Beautiful Monarch Butterflies Basically Aren’t Migrating Anymore
Over the past two years, the migration has shrunk by nearly 60 percent, the latest in a long-term plummet
Enjoy, for a moment, the soothing tones and the sound of beating wings in National Geographic‘s quirky mashup of indie rockers Temper Trap and some beautiful footage of one of the world’s greatest mass animal voyages, the annual migration of the monarch butterfly. Each year, says the World Wildlife Fund, monarch butterflies “embark on a marvelous migratory phenomenon.”

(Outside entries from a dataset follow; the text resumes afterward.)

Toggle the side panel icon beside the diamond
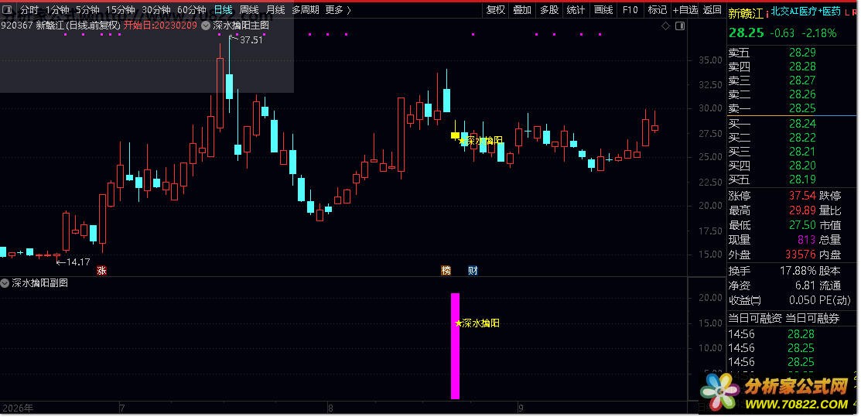The width and height of the screenshot is (861, 417). click(x=680, y=26)
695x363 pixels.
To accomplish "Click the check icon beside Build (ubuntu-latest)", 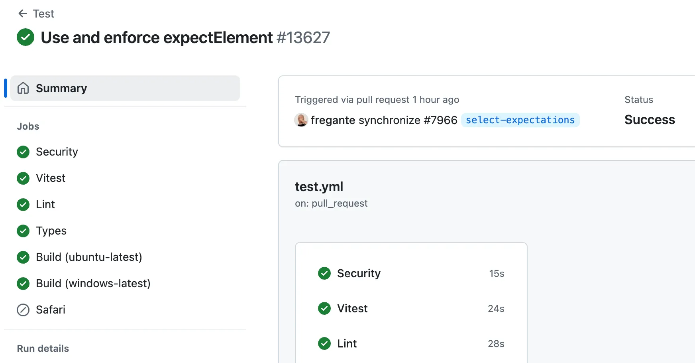I will (x=23, y=257).
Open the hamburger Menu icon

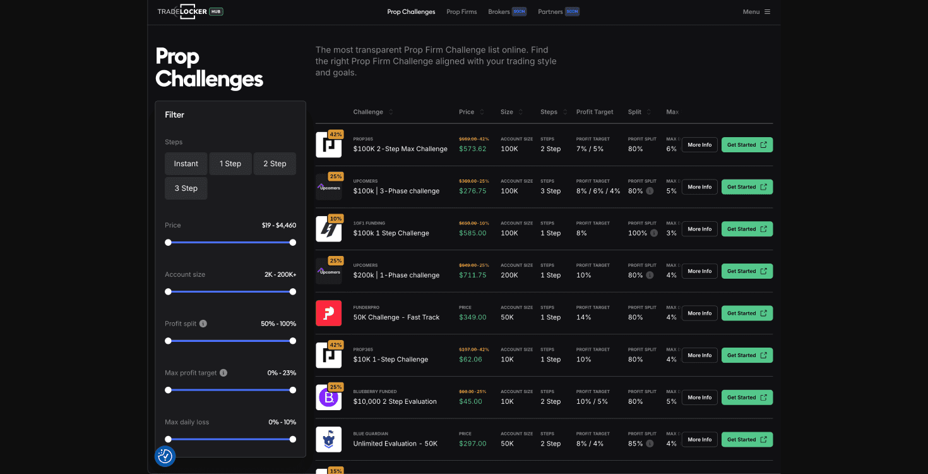pyautogui.click(x=767, y=12)
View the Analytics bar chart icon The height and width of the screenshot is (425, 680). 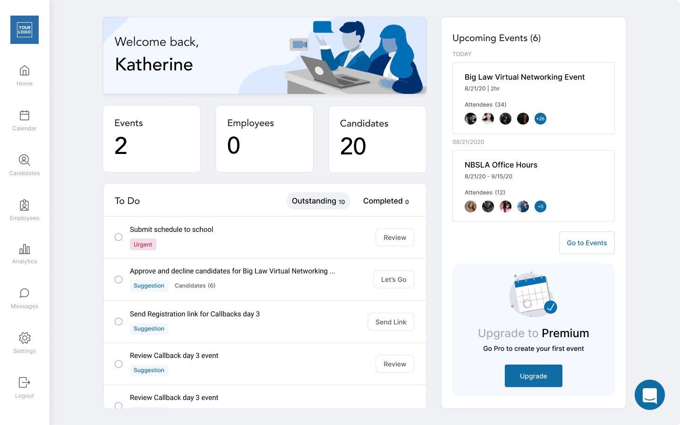click(x=25, y=249)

They travel between 1,200 and 2,800 miles or more from the United States and Canada to central Mexican forests. There the butterflies hibernate in the mountain forests, where a less extreme climate provides them a better chance to survive.
Relaxed and enthralled with the brilliance of the natural world? Good. Try to hold on that feeling as long as you can, because as the New York Times reports, the spectacle of the monarch migration is crashing: “The number of monarch butterflies that completed an annual migration to their winter home in a Mexican forest sank this year to its lowest level in at least two decades.” In just the past two years, the area of Mexican forest taken up by the monarchs shrank from 7.14 acres to 2.94 acres, both down from an earlier peak of 50 acres. The Associated Press:
It was the third straight year of declines for the orange-and-black butterflies that migrate from the United States and Canada to spend the winter sheltering in mountaintop fir forests in central Mexico. Six of the last seven years have shown drops, and there are now only one-fifteenth as many butterflies as there were in 1997.
The decline in the Monarch population now marks a statistical long-term trend and can no longer be seen as a combination of yearly or seasonal events, the experts said.
The blame for the drop, says the AP and the Times, is being spread around everything from logging to pesticides to habitat destruction to changes in climate. The Times:
Mr. Taylor said a further decline could cross a tipping point at which the insects will be unusually vulnerable to outside events like a Mexican cold snap or more extreme heat that could put them in peril.
“Normally, there’s a surplus of butterflies and even if they take a big hit, they recover,” he said. But if their current 2.94-acre wintering ground drops below 2.5 acres, bouncing back could be difficult.
“This is one of the world’s great migrations,” he said. “It would be a shame to lose it.”